The following description will be made by using a case in which random sub-sampling validation or cross validation is executed as the validation method, depending on the size of the data population D. However, alternatively, the step execution unit 132 may use a different validation method.
(S30) The step execution unit 132 determines the machine learning algorithm ai and the sample size ki=sj+1 specified by the learning control unit 135. In addition, the step execution unit 132 determines the data population D stored in the data storage unit 121.
(S31) The step execution unit 132 determines whether the sample size ki is larger than ⅔ of the size of the data population D. If the sample size ki is larger than ⅔×|D|, the step execution unit 132 selects cross validation since the data amount is insufficient. Namely, the operation proceeds to step S38. If the sample size ki is equal to or less than ⅔×|D|, the step execution unit 132 selects random sub-sampling validation since the data amount is sufficient. Namely, the operation proceeds to step S32.
(S32) The step execution unit 132 randomly extracts the training data Dt having the sample size ki from the data population D. The extraction of the training data is performed as a sampling operation without replacement. Thus, the training data includes ki unit data different from each other.
(S33) The step execution unit 132 randomly extracts test data Ds having a size ki/2 from the portion indicated by (data population D−training data Dt). The extraction of the test data is performed as a sampling operation without replacement. Thus, the test data includes ki/2 unit data that is different from the training data Dt and that is different from each other. While the ratio between the size of the training data Dt and the size of the test data Ds is 2:1 in this example, a different ratio may be used.
(S34) The step execution unit 132 learns a model m by using the machine learning algorithm ai and the training data Dt extracted from the data population D.

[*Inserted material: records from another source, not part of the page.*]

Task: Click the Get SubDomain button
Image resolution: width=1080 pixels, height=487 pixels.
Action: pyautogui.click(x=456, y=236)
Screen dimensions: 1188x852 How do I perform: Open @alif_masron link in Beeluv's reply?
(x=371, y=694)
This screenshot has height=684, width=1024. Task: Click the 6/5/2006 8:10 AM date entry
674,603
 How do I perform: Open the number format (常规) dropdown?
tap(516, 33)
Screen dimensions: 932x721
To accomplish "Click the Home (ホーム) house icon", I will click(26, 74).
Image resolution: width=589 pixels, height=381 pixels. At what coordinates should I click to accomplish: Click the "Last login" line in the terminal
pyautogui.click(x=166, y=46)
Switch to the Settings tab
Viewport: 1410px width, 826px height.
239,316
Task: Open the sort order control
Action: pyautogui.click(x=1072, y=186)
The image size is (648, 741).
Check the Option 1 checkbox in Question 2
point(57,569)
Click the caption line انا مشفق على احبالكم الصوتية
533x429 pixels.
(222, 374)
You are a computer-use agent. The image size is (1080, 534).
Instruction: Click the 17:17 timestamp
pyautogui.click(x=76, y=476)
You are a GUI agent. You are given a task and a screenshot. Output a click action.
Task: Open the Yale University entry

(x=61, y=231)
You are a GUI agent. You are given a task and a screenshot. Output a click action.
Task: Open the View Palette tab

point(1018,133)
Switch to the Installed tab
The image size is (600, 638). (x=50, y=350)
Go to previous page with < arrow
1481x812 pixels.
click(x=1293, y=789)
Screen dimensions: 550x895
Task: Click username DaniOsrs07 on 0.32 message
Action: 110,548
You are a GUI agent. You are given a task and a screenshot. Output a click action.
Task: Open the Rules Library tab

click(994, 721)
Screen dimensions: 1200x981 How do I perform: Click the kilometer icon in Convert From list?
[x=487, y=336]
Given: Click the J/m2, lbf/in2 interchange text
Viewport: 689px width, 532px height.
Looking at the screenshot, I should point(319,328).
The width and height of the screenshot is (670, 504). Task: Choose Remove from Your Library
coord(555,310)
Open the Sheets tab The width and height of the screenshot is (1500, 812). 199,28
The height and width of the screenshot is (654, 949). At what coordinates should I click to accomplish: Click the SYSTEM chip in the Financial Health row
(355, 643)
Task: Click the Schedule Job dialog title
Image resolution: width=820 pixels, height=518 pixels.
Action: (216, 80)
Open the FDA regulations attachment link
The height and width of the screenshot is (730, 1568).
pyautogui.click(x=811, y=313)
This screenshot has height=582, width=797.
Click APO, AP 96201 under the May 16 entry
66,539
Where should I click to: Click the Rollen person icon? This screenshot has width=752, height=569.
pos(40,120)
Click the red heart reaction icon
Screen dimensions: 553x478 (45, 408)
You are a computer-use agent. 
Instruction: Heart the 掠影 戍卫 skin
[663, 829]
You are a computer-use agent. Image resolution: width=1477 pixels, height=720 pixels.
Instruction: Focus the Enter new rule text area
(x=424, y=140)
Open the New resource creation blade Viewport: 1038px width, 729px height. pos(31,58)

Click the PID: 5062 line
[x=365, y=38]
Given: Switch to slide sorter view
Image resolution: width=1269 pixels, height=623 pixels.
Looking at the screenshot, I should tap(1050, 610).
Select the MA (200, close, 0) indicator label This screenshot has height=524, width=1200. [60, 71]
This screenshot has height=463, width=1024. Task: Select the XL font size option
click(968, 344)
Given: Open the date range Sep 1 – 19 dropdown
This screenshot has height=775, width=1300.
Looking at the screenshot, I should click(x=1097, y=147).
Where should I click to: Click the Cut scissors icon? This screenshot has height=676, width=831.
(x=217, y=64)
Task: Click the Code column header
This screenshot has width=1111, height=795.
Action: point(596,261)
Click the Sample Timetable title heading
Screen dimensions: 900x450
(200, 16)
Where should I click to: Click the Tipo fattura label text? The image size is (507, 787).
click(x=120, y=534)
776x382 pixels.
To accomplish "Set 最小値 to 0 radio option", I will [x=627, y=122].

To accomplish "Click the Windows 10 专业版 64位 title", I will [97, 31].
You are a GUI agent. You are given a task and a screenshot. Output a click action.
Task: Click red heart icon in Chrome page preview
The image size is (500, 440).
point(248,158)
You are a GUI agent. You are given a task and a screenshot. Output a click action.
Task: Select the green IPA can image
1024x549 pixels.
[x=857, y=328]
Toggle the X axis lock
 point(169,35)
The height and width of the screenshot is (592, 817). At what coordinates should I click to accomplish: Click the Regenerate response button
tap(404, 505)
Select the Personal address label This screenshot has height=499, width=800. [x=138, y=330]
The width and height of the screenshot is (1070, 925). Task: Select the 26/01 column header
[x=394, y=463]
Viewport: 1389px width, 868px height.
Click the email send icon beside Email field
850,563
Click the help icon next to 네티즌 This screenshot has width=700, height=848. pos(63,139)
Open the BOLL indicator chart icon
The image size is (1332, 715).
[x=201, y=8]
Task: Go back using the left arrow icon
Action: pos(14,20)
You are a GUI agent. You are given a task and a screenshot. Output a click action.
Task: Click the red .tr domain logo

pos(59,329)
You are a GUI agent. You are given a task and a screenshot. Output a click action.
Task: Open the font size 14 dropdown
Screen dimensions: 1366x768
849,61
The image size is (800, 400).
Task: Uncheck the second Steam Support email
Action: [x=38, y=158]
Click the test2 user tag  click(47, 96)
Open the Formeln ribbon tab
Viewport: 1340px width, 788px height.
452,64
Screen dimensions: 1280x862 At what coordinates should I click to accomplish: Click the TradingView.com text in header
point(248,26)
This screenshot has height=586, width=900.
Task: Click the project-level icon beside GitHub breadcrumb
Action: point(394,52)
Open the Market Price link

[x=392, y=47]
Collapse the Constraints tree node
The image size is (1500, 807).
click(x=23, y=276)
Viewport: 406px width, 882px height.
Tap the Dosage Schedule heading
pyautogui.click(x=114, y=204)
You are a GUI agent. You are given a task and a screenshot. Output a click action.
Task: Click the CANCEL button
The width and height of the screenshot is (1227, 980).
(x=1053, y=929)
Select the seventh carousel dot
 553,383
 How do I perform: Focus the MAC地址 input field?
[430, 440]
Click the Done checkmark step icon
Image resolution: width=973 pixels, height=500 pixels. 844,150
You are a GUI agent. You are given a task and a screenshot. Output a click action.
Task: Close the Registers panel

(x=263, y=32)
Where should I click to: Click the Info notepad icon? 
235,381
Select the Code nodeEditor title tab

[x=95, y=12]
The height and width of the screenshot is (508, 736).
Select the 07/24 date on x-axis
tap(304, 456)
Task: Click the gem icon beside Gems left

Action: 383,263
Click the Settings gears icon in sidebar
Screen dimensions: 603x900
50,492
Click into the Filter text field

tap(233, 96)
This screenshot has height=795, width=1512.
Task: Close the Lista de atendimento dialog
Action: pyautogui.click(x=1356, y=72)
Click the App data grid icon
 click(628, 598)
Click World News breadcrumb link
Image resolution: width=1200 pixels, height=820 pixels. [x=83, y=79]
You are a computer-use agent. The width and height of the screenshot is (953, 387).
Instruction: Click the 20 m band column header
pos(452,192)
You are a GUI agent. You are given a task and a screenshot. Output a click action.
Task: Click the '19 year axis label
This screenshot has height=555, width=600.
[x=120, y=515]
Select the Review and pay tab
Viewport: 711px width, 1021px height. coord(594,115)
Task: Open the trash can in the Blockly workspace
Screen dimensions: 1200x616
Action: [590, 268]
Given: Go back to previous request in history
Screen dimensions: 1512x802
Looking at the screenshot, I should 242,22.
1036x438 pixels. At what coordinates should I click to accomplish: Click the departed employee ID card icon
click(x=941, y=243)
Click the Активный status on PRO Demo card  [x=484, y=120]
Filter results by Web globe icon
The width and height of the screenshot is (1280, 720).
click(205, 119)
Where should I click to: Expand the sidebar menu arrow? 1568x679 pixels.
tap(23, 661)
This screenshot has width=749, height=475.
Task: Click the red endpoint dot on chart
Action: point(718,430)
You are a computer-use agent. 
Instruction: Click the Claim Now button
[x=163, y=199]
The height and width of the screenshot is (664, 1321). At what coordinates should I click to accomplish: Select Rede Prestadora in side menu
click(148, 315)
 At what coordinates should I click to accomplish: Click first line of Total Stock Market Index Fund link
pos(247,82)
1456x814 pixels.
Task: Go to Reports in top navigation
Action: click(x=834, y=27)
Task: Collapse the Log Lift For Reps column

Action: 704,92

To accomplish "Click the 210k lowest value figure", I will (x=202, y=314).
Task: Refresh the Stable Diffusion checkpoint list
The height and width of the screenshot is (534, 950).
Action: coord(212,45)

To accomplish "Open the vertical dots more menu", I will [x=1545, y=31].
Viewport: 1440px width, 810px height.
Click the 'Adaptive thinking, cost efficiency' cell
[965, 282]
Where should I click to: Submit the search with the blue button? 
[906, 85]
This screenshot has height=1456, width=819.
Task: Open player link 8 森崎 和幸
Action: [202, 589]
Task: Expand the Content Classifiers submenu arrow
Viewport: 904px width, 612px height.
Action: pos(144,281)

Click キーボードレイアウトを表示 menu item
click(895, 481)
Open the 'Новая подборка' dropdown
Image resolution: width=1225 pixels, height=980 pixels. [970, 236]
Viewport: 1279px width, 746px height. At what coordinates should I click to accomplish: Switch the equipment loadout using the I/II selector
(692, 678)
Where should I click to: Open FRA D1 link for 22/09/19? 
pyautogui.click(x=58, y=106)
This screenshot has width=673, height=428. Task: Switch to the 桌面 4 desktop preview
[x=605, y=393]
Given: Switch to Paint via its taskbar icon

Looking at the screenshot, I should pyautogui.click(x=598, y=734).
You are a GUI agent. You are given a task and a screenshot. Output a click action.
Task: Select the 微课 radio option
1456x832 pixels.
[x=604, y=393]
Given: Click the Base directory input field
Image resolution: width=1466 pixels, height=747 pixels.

(S35) The step execution unit 132 calculates the prediction performance p of the model m by using the learned model m and the test data Ds extracted from the data population D. Any index such as accuracy, precision, an MSE, or an RMSE may be used as the index that represents the prediction performance p. The index that represents the prediction performance p may be set in advance in the step execution unit 132.
(S36) The step execution unit 132 compares the number of times of the repetition of the above steps S32 to S35 with a threshold K and determines whether the former is less than the latter. The threshold K may be previously set in the step execution unit 132. For example, the threshold K is 10. If the number of times of the repetition is less than the threshold K, the operation returns to step S32. Otherwise, the operation proceeds to step S37.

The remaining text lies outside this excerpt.